Pipelines, together with workflows, are the main building blocks in Hop. Pipelines perform the heavy data lifting: in a pipeline, you read data from one or more sources, perform a number of operations (joins, lookups, filters and lots more) and finally write the processed data to one or more target platforms.
Pipelines are a network of transforms, connected by hops. Just like the actions in a workflow, each transform is a small piece of functionality. The combination of a number of transforms allow Hop developers to build powerful data processing and, in combination with workflows, orchestration solutions.
Even though there is some visual resemblance, workflows and pipelines operate very differently.
The core principles of pipelines are:
pipelines are networks. Each transform in a pipeline is part of the network.
a pipeline runs all of its transforms in parallel. All transforms are started and process data simultaneously. In a simple pipeline where you read data from a large file, do some processing and finally write to a database table, you’re typically still reading from the file while you’re already loading data to the database.
data flows through the various transforms in a pipeline over hops. In contrast to workflow hops, pipeline hops typically don’t have an exit status. Pipelines do have some routing capabilities through e.g. Filter Rows transform and error handling, but the core pipeline principle still applies: the pipeline is a network, and data flow through the network in parallel.
The example below shows a very basic pipeline. This is what happens when we run this pipeline:
the pipeline has 7 transforms. All 7 of these transforms become active when we start the pipeline.
the "read-25M-records" transform starts reading data from a file, and pushes that data down the stream to "perform-calculations" and the following transforms. Since reading 25 million records takes a while, some data may already have finished processing while we’re still reading records from the file.
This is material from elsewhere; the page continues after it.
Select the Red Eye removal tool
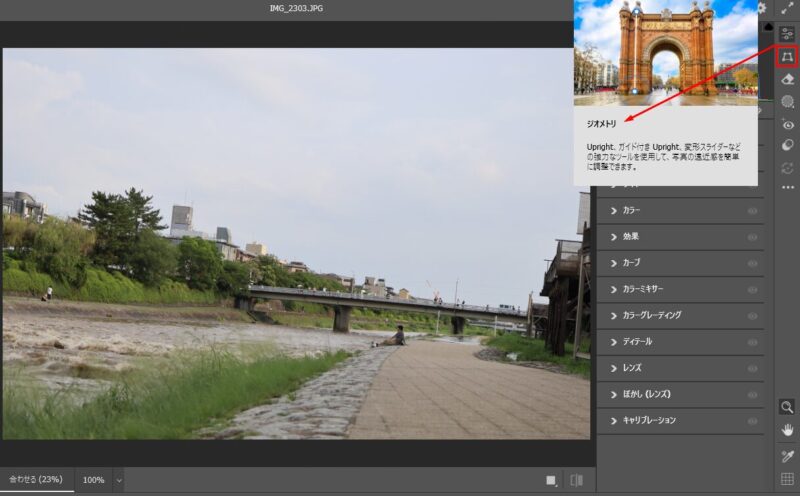This screenshot has width=800, height=496. coord(787,125)
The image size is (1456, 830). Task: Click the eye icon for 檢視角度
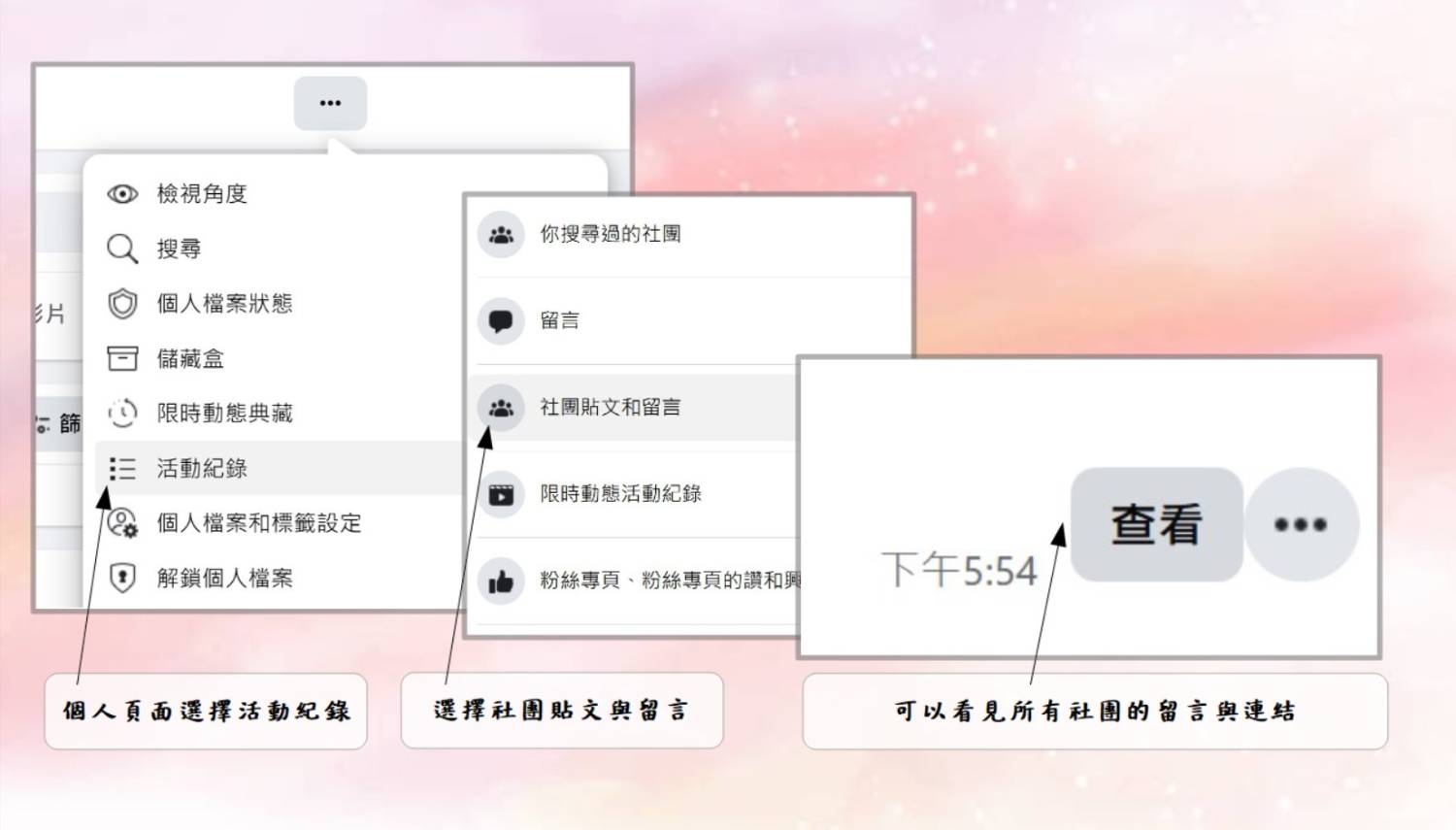click(122, 194)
the "lookup-sql-data" matches data we read from the file with data we retrieved from the "read-sql-data" transform. The Stream Lookup accepts input from the "read-sql-data", which is shown with the information icon on the hop.
once the data from the file and sql query are matched, we check a condition with the Filter Rows transform in "condition?". The output of this data is passed to "write-to-table" or "write-to-file", depending on whether the condition outcome was through or false.